TASK REQUIREMENTS: In the entries below, begin at the line that has "You are a GUI" and stop after the line that has "Select the blue"; output those lines exactly, leaving out pictures.

MATERIAL PROVIDED:
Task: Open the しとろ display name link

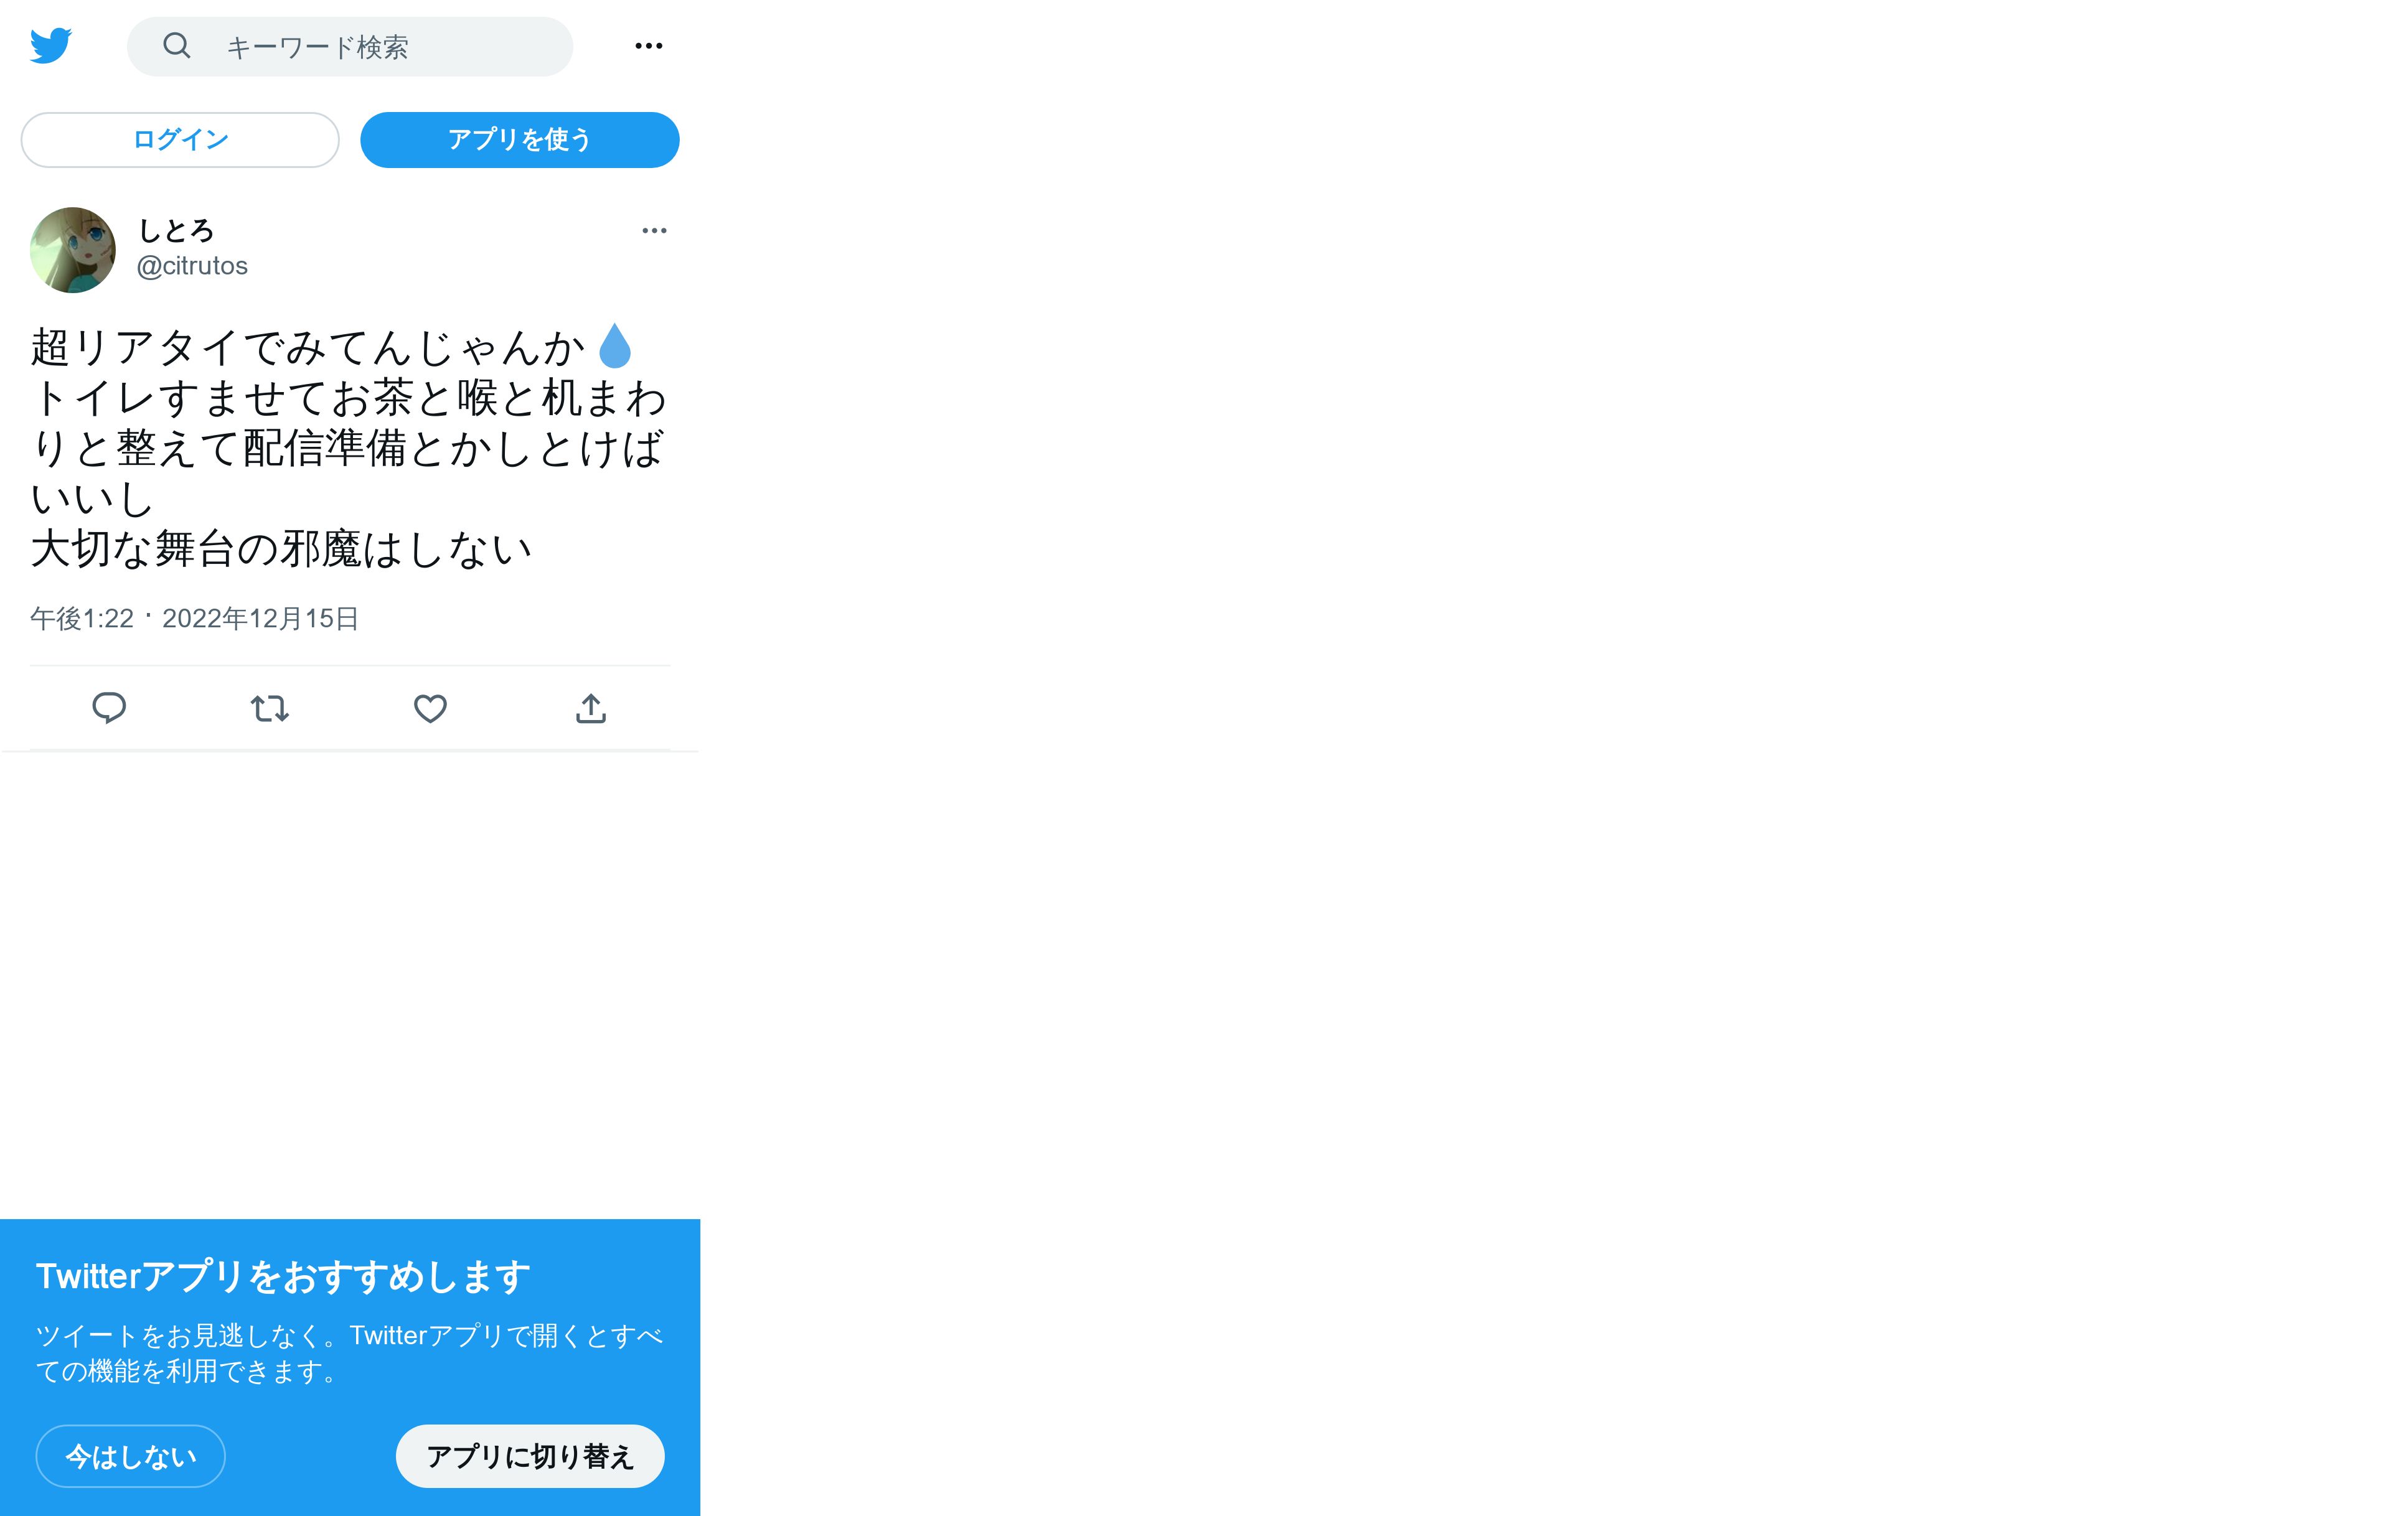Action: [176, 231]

* * *

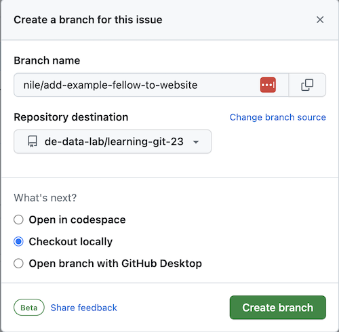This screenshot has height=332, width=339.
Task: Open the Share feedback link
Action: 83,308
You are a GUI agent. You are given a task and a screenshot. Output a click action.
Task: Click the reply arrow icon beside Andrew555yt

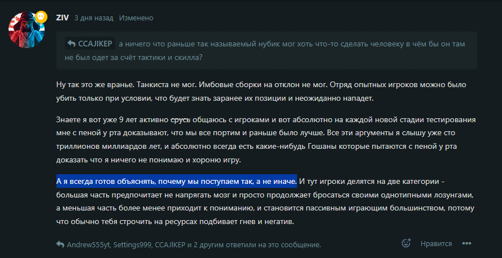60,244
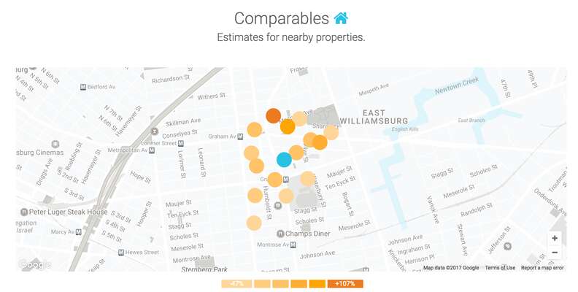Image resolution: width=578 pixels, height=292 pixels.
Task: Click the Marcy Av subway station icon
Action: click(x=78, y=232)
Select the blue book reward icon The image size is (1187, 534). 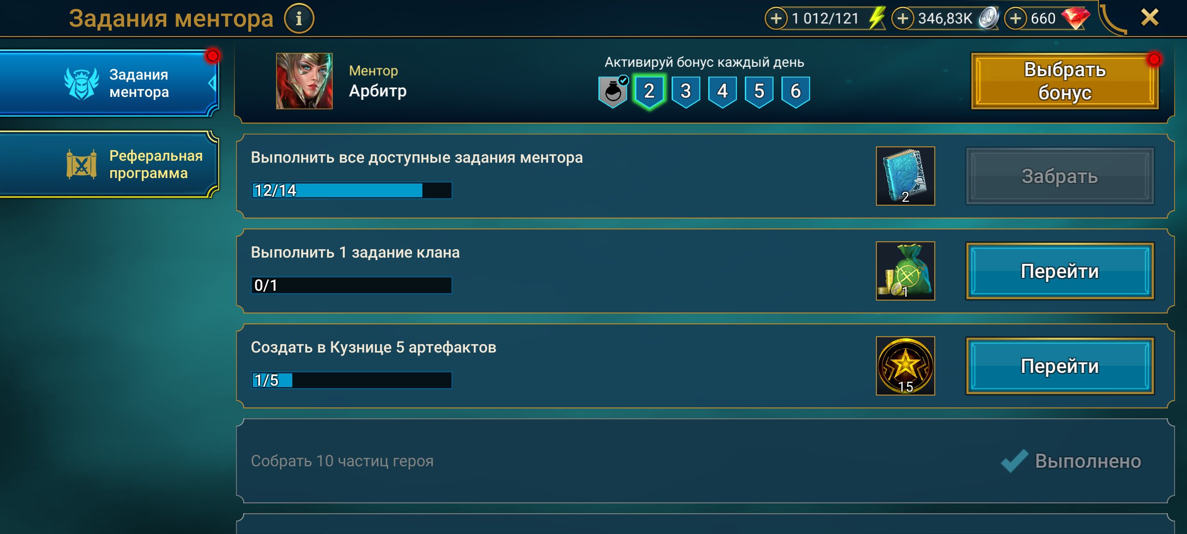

WRITTEN REPLY:
You are a GUI agent. You are given a task and a screenshot. Output a click action.
Task: Click the reply arrow icon beside Andrew555yt

60,244
Image resolution: width=578 pixels, height=292 pixels.
Task: Click the Marcy Av subway station icon
Action: click(x=78, y=232)
Select the blue book reward icon The image size is (1187, 534). 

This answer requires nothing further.